Outre Mgr Goodall, trois évêques retraités de l’Église d’Angleterre sont entrés en pleine communion avec l’Église catholique en 2021 : le père Michael Nazir-Ali, ancien évêque de Rochester, Peter Foster, ancien évêque de Chester, et John Goddard, ancien évêque de Burnley. Le père Nazir-Ali, qui a failli être choisi comme archevêque de Canterbury, a été ordonné prêtre catholique le 30 octobre par le cardinal Nichols à Londres pour l’ordinariat. Le père Goddard doit être ordonné prêtre catholique pour l’archidiocèse de Liverpool le 2 avril, tandis que le père Foster n’a pas indiqué s’il voulait rester laïc ou poursuivre la prêtrise.

Disciples fidèles

Alors que les évêques anglicans auront des raisons variées de devenir catholiques, le père Nazir-Ali a expliqué que la question centrale derrière ces décisions est « comment rester un disciple fidèle ». « J’ai besoin — et je pense que la plupart des chrétiens auraient besoin — d’une certaine clarté sur la façon d’être un disciple dans le monde d’aujourd’hui qui change rapidement », a déclaré le père Nazir-Ali au Register à propos de sa décision de rejoindre l’Église catholique.

Le père Nazir-Ali a déclaré qu’il faisait partie des dialogues ARCIC (Commission internationale anglicane-catholique romaine) entre la Communion anglicane et l’Église catholique.

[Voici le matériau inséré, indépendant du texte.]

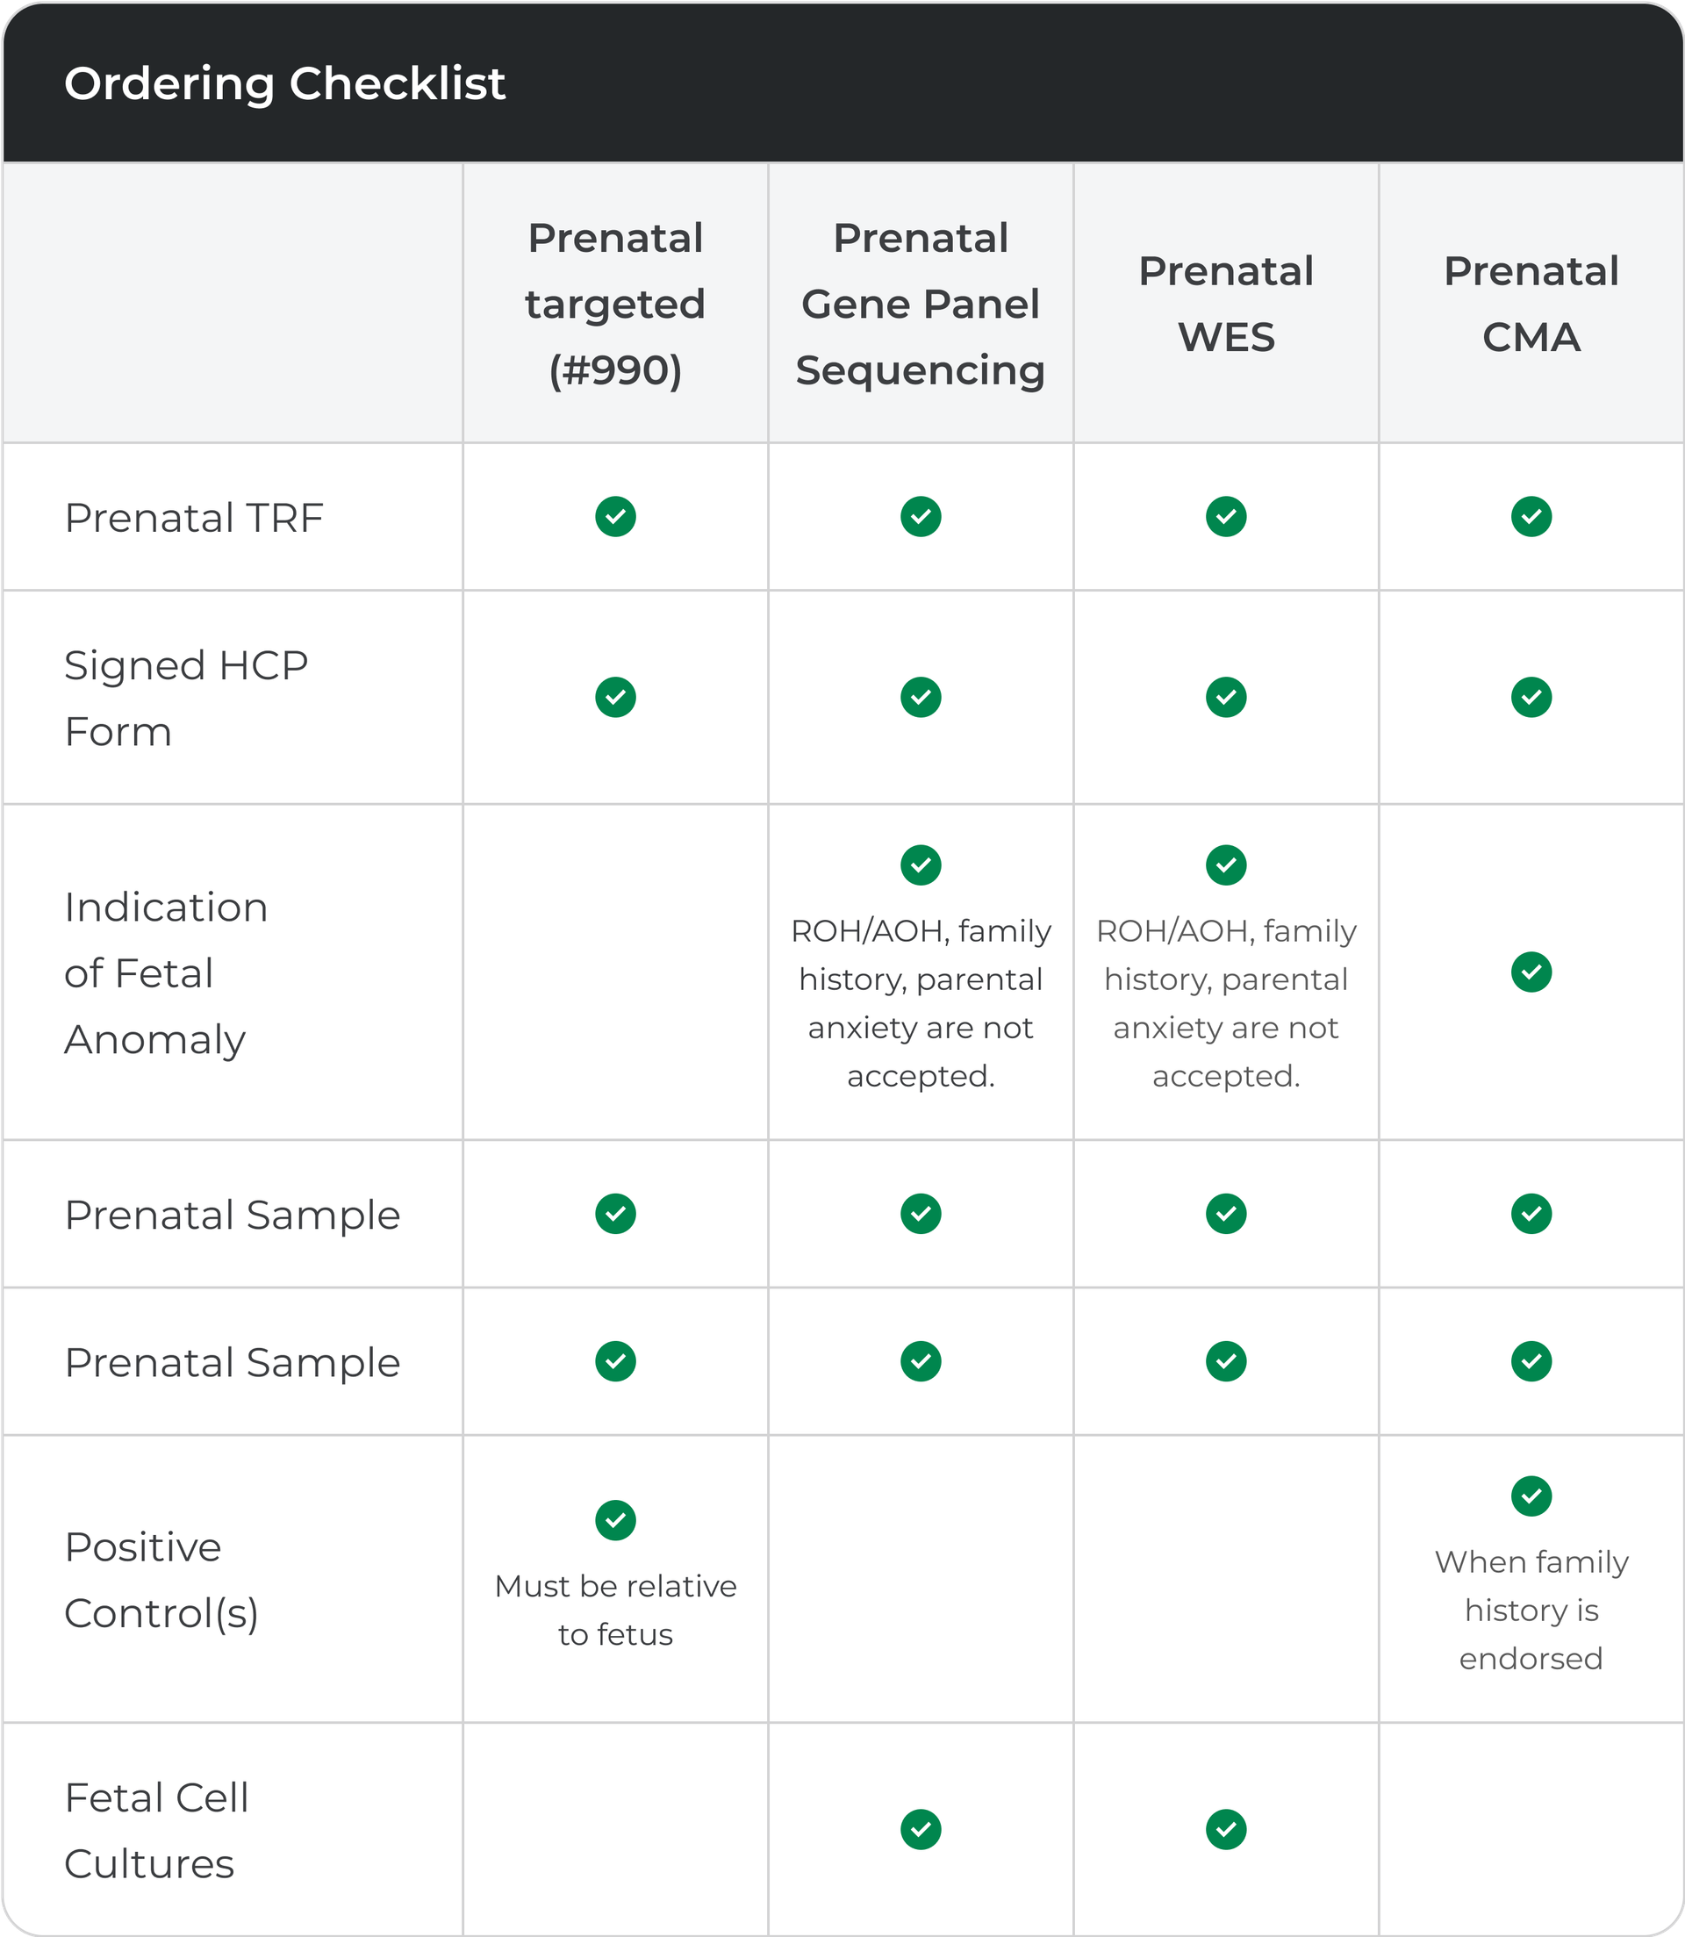Click Indication of Fetal Anomaly checkmark under Prenatal WES
The image size is (1685, 1937).
(1226, 865)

À l’origine, ces dialogues étaient censés répondre à un « mandat explicite » du pape saint Paul VI et de l’archevêque de Canterbury de l’époque, Michael Ramsey, visant à trouver une voie pour le rétablissement de la pleine communion sacramentelle entre les Églises — une perspective qui, selon le père Nazir-Ali, « semble maintenant, humainement parlant, impossible ».

« C’est, bien sûr, l’une des raisons pour lesquelles les gens abandonnent maintenant cette idée d’unité par étapes », a-t-il dit. Le père Nazir-Ali a déclaré que la Communion anglicane semblait avoir perdu « une sorte d’élan vers le rétablissement de la catholicité » et qu’elle semblait plutôt « s’être engagée sur la voie d’une simple dénomination protestante libérale ». « Beaucoup d’entre nous, qui croyaient avoir la foi des Pères et des Conciles en étant anglicans, constatent maintenant que ce n’est plus le cas », a-t-il dit.

Le père Nazir-Ali a conclu que l’anglicanisme n’a aucun moyen de faire en sorte que les « décisions fondées sur l’Évangile concernant la manière dont les fidèles doivent vivre et témoigner » s’appliquent à chaque partie de la Communion anglicane. En outre, a-t-il dit, les anglicans n’ont « aucun corps d’enseignement convenu auquel on puisse faire appel » et ils n’ont pas « d’autorité d’enseignement compétente qui puisse déclarer, clarifier et confirmer la foi de l’Église en ce qui concerne les questions qui se posent dans la vie des fidèles ». « Cela signifie donc qu’il y a une contradiction et un désaccord sur des questions fondamentales », a-t-il déclaré.

Le père Nazir-Ali a déclaré que les actions unilatérales de la Communion anglicane ont validé les objections de l’Église catholique et des Églises orthodoxes selon lesquelles « les anglicans ne peuvent pas prétendre partager le ministère apostolique avec eux, puis le modifier de manière aussi significative sans un consensus œcuménique écrasant à ce sujet ».

Le père Nazir-Ali a déclaré avoir rejoint l’ordinariat en devenant catholique parce qu’il ne voulait pas laisser derrière lui ce qui était vrai, bon et beau dans la tradition anglicane. « J’ai été très encouragé de voir à quel point le patrimoine anglican pouvait effectivement être utilisé de bonne foi par l’Église catholique », a-t-il déclaré. « Je pense que c’est un développement œcuménique très significatif ».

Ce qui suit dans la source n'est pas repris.